Ainsi, quelque part un homme existe, que ma fille a aimé, qui a dédaigné ma fille, pour lequel ma fille a tout sacrifié, y compris moi : et cet homme m’échapperait ? Allons donc ! dussé-je y consumer ce qui me reste de fortune et de vie, je prétends, j’exige de l’atteindre !

Comprenez-vous aussi pourquoi vous êtes là, pourquoi vous m’écoutez ?

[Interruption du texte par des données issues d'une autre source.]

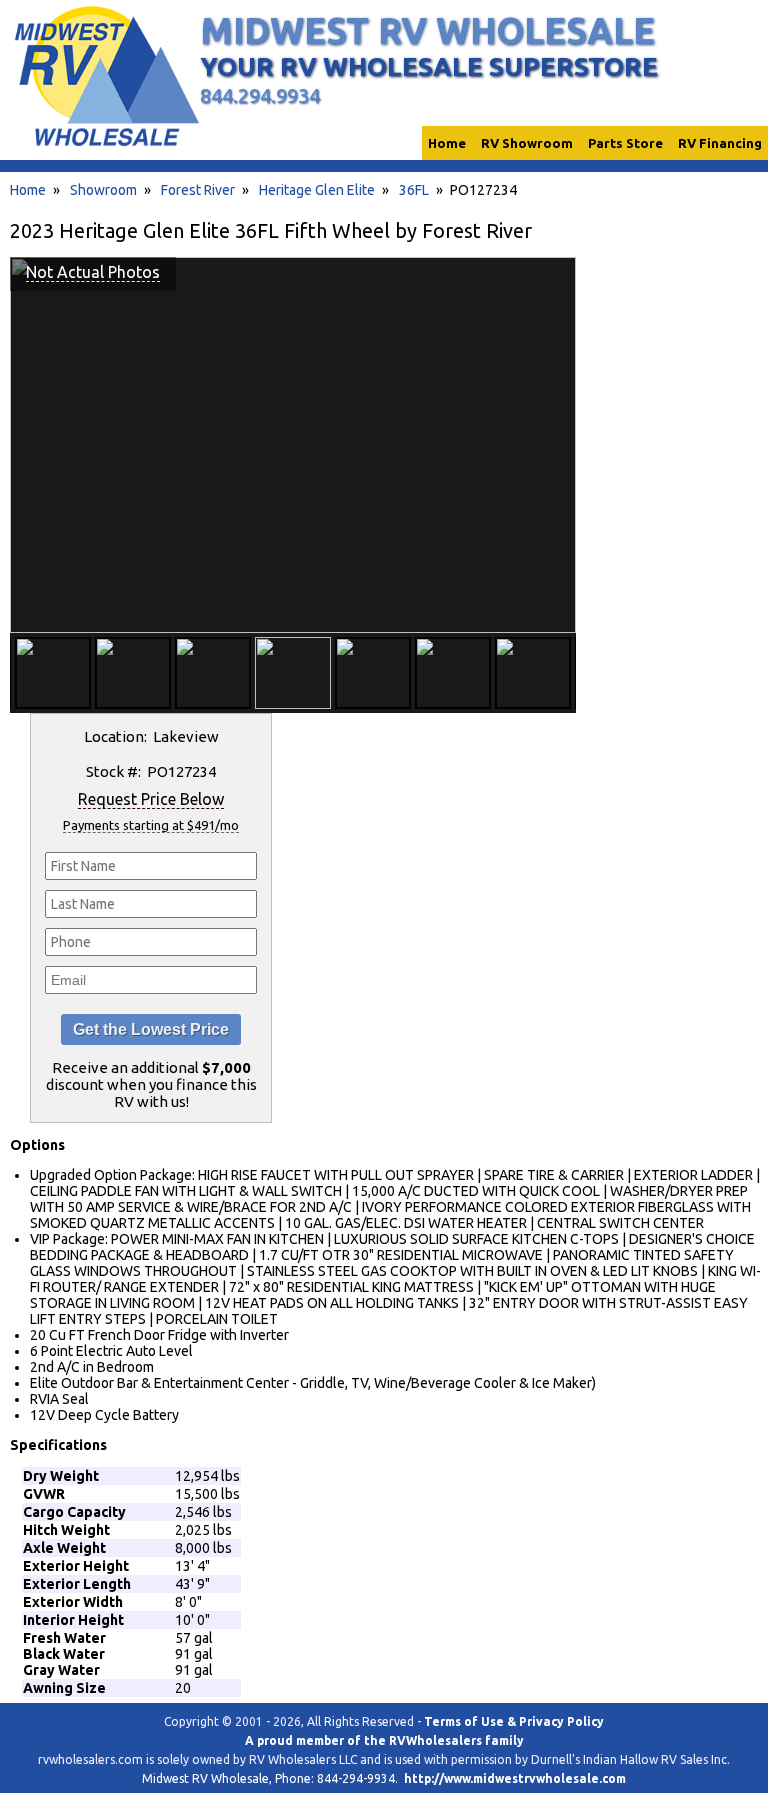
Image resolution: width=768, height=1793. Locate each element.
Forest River (198, 190)
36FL (414, 190)
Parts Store (625, 143)
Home (28, 190)
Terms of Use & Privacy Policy (514, 1721)
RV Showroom (527, 143)
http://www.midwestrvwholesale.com (515, 1778)
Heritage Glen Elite (317, 190)
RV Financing (720, 143)
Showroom (103, 190)
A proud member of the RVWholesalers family (384, 1740)
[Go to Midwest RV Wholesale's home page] (105, 146)
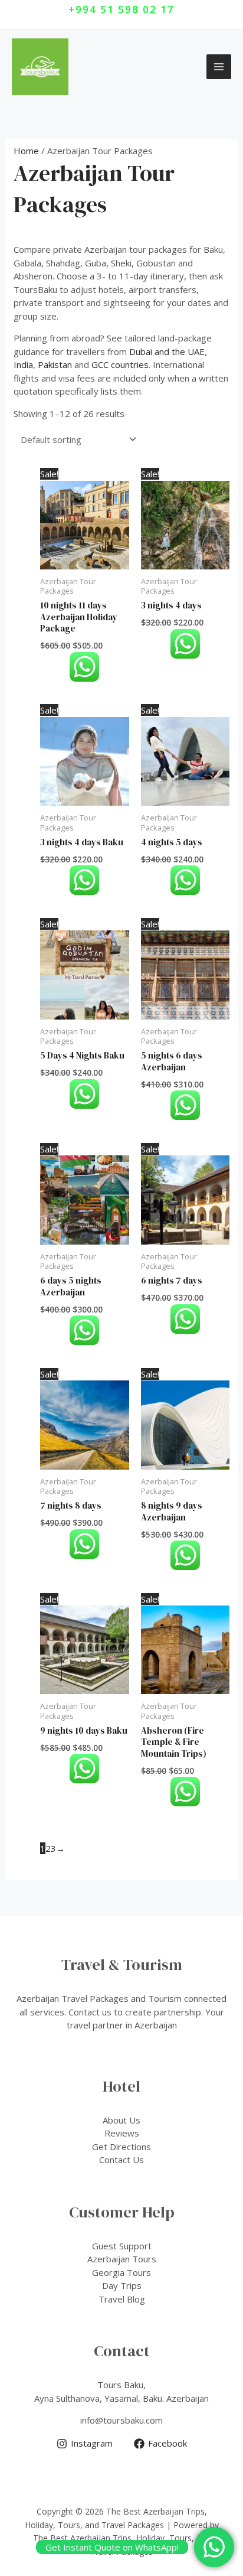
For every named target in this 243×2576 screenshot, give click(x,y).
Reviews (121, 2133)
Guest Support (122, 2246)
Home (26, 151)
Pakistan (55, 364)
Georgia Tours (121, 2272)
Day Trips (122, 2285)
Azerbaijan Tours (121, 2259)
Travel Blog (121, 2299)
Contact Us (121, 2159)
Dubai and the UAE (167, 351)
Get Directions (121, 2146)
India (23, 364)
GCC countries (120, 364)
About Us (121, 2120)
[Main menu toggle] (219, 67)
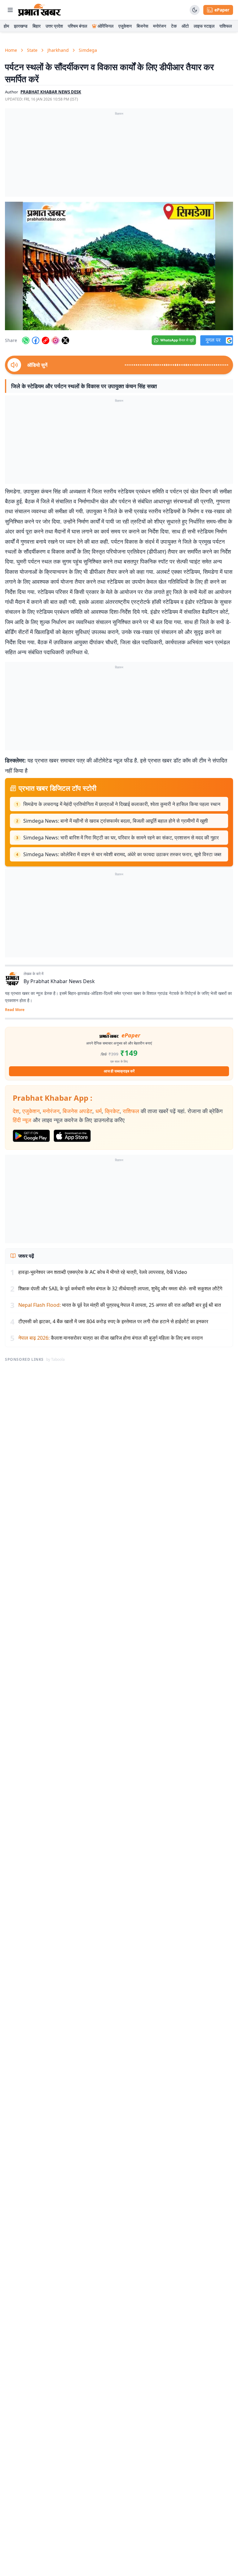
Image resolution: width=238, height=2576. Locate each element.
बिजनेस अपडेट (77, 1111)
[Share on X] (65, 340)
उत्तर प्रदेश (54, 26)
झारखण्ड (21, 26)
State (32, 50)
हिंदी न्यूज (22, 1120)
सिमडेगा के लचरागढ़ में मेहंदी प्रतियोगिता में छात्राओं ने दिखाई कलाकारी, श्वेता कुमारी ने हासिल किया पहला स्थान (121, 804)
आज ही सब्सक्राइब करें (119, 1071)
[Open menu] (10, 10)
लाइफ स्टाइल (204, 26)
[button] (119, 266)
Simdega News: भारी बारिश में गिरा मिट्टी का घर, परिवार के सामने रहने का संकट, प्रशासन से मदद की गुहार (121, 837)
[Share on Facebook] (35, 340)
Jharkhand (58, 50)
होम (6, 26)
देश (16, 1111)
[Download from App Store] (72, 1136)
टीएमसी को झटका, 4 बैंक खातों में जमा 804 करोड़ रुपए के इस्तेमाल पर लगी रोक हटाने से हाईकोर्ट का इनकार (113, 1321)
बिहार (37, 26)
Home (11, 50)
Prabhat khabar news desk (50, 92)
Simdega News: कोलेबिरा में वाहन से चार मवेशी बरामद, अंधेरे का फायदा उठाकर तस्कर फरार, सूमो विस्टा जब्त (122, 854)
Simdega (88, 50)
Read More (14, 1009)
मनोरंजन (159, 26)
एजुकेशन (125, 26)
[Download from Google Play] (31, 1136)
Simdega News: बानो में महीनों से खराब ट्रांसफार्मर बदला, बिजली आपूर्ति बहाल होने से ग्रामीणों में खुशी (115, 820)
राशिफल (225, 26)
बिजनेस (142, 26)
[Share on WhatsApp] (25, 340)
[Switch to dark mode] (195, 10)
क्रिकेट (112, 1111)
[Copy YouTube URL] (45, 340)
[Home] (39, 10)
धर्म (98, 1111)
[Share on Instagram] (55, 340)
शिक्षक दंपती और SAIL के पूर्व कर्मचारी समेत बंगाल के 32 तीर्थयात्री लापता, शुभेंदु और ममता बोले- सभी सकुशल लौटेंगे (120, 1288)
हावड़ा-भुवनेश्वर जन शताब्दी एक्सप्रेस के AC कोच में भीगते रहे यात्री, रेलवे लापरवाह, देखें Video (102, 1272)
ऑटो (185, 26)
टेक (174, 26)
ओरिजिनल (105, 26)
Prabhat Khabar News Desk (62, 981)
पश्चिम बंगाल (77, 26)
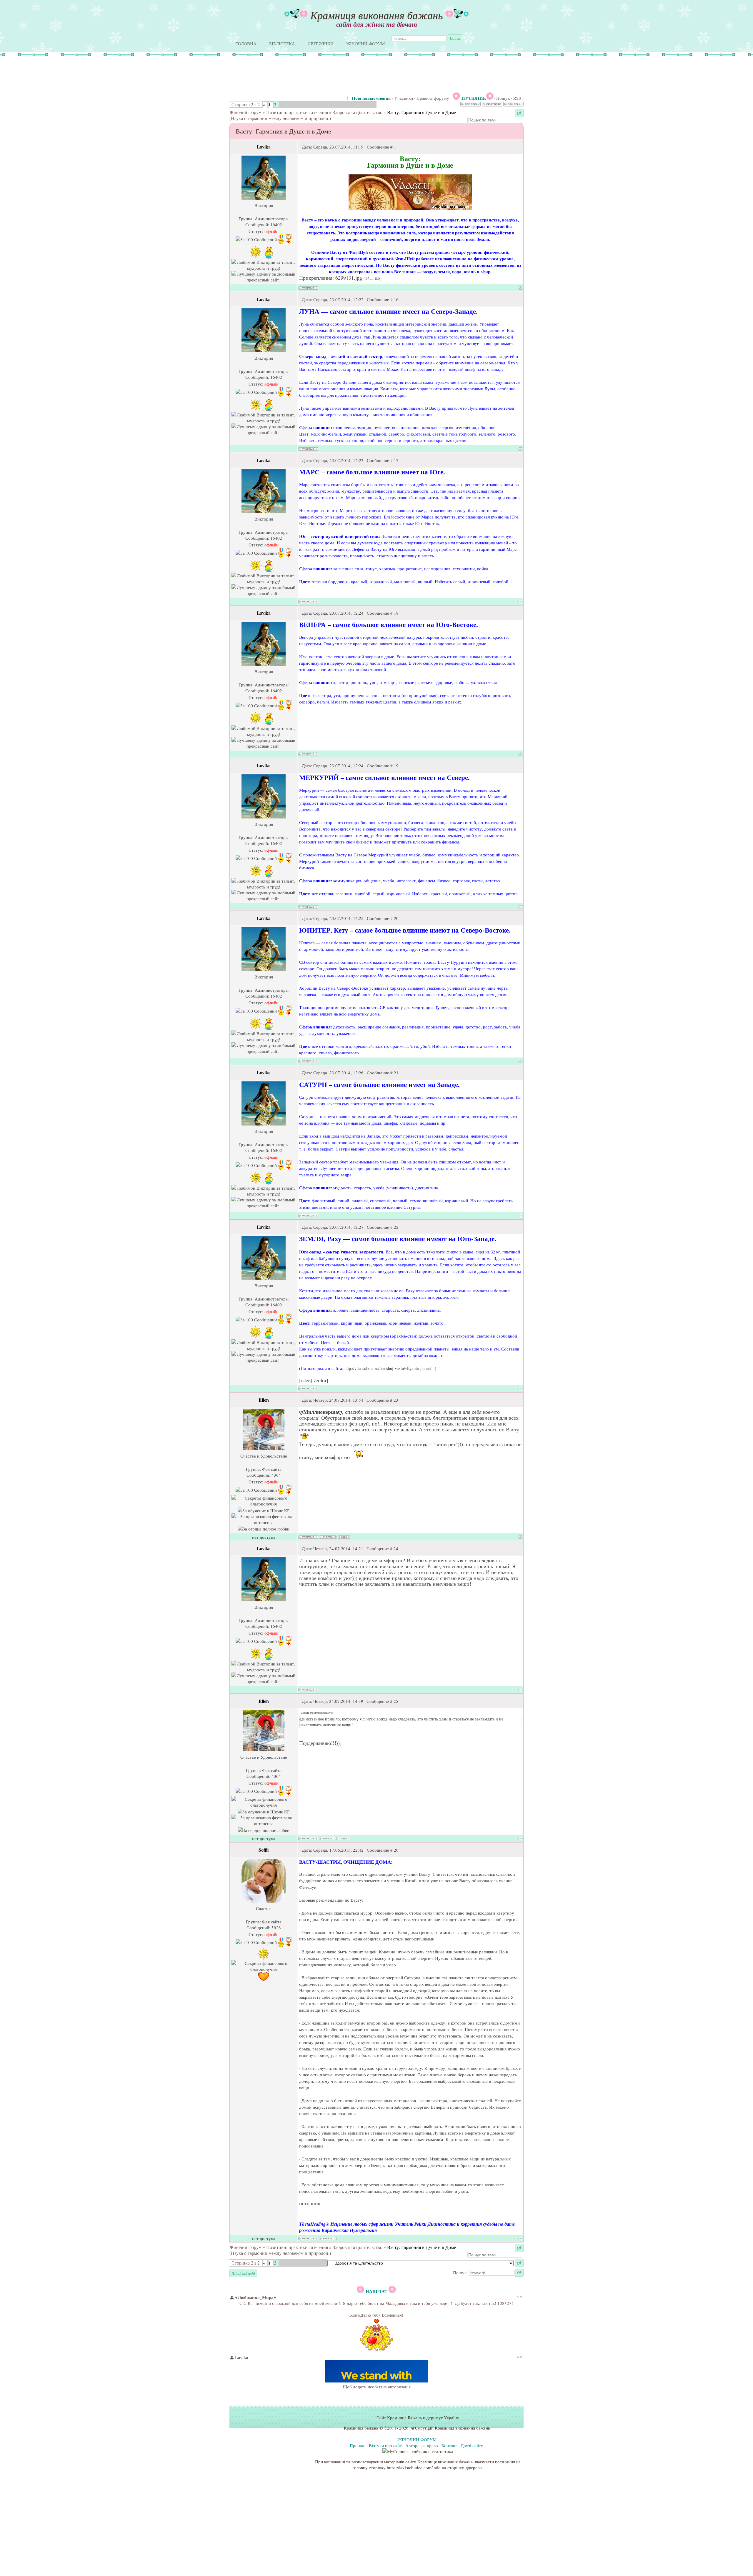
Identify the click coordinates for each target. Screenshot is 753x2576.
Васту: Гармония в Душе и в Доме (421, 112)
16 (396, 299)
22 (396, 1227)
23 (396, 1400)
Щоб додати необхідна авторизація (377, 2387)
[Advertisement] (317, 75)
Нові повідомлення (371, 98)
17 (396, 460)
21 (396, 1073)
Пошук (503, 98)
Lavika (264, 146)
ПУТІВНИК (474, 98)
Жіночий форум (245, 112)
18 (396, 613)
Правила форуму (433, 98)
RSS (517, 98)
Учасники (403, 98)
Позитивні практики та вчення (297, 112)
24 (396, 1548)
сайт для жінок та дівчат (376, 24)
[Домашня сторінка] (344, 1537)
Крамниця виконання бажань (376, 15)
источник (310, 2203)
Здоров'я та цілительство (357, 112)
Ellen (264, 1399)
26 (396, 1850)
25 (396, 1701)
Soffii (264, 1849)
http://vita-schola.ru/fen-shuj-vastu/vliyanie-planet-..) (390, 1368)
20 (396, 918)
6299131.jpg (348, 277)
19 (396, 765)
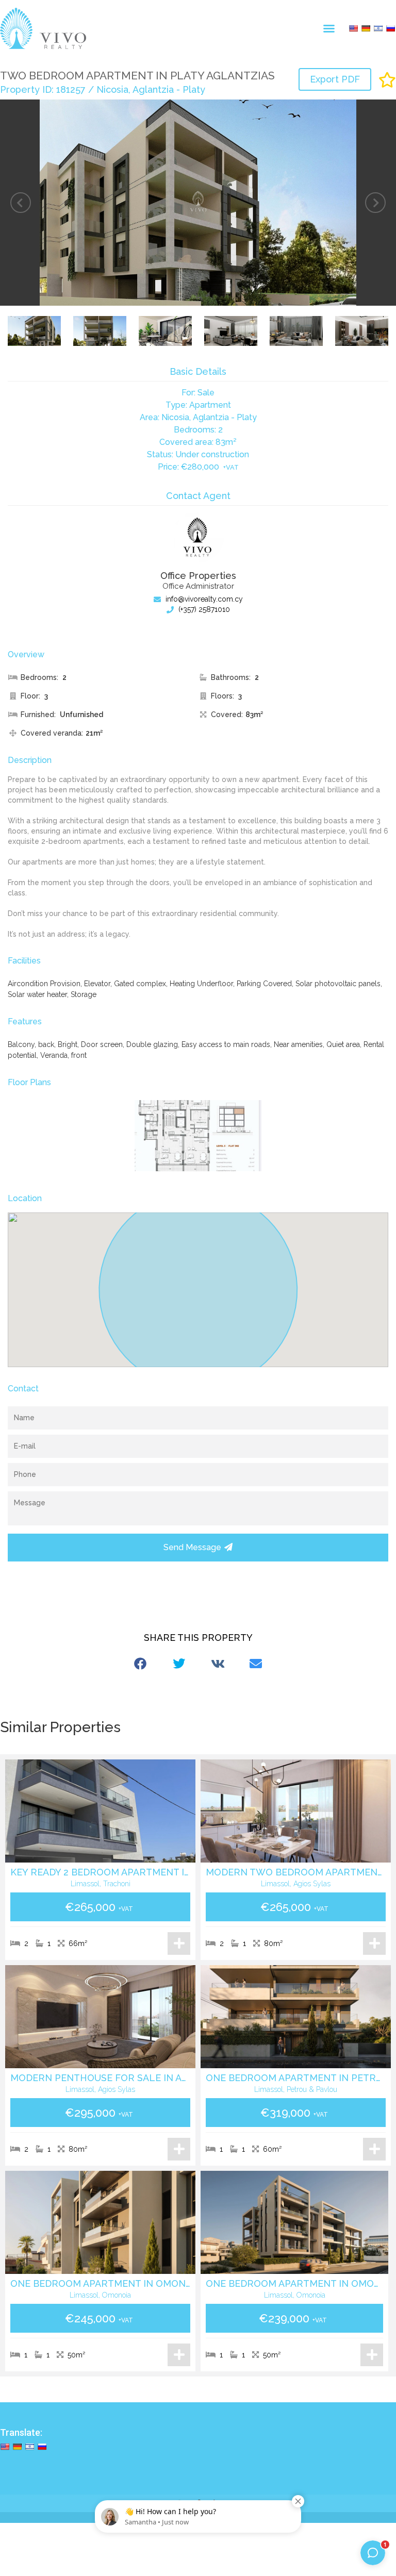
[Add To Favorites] (387, 80)
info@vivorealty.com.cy (203, 599)
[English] (353, 28)
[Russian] (390, 28)
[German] (365, 28)
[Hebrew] (378, 28)
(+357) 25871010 (203, 609)
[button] (329, 28)
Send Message (192, 1547)
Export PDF (335, 79)
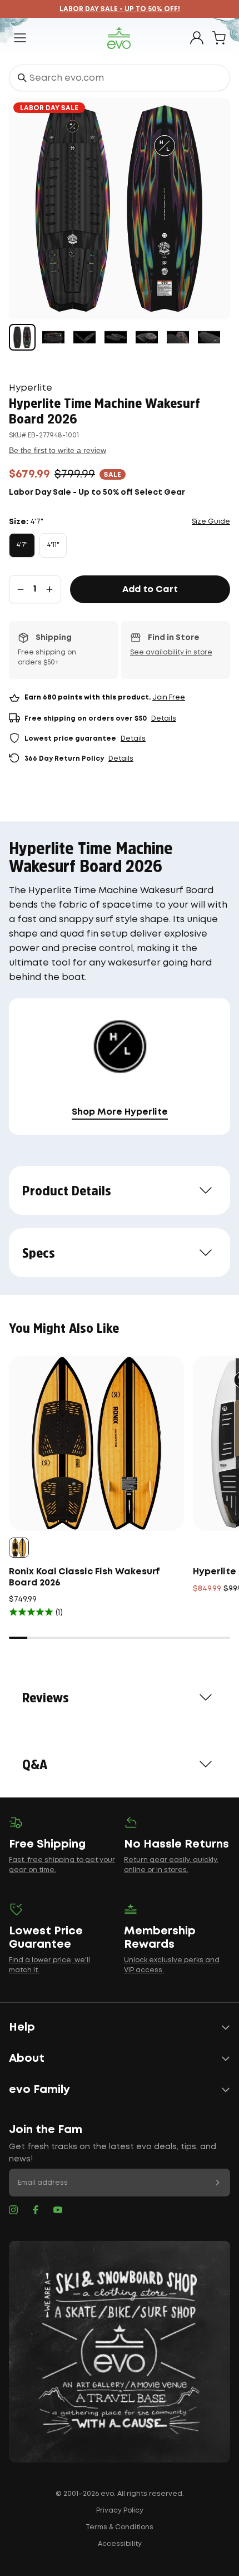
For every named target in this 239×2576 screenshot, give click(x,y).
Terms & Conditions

Depuis deux mois, je fouille le passé, je scrute, je tâtonne… Ah ! tous les gens que nous avons pu connaître, comme je les ai déjà interrogés, soupçonnés, jaugés !… Rien encore, pas même la pauvre lueur qui, sans éclairer, marquerait au moins la voie ! Et voici que, soudain, vous reparaissez… vous qui avez dû savoir… qui savez peut-être… Du coup, j’ai vu l’horizon se rouvrir. Il me semblait que ma fille elle-même vous amenait pour mettre fin à ma dernière angoisse. Elle était là, me commandant de ne rien omettre, assurée d’éclairer ainsi vos soupçons, ou mieux, de justifier votre certitude. Alors, à votre tour ! Quand on a été mêlé comme vous à la vie quotidienne d’une ville, on n’ignore rien de ce qui s’y passe. Je sens, je suis sûr que vous, du moins, n’hésitez pas… Donc, répondez ! qui est l’autre ? A qui dois-je l’enfer où je descends ? Oh ! ne détournez pas les yeux… Même si c’était vous, par hasard, vous ne devez pas vous taire ! parlez… j’ai tout dit… j’attends… »

VIII

Arrêtons-nous un instant, avant de poursuivre la scène.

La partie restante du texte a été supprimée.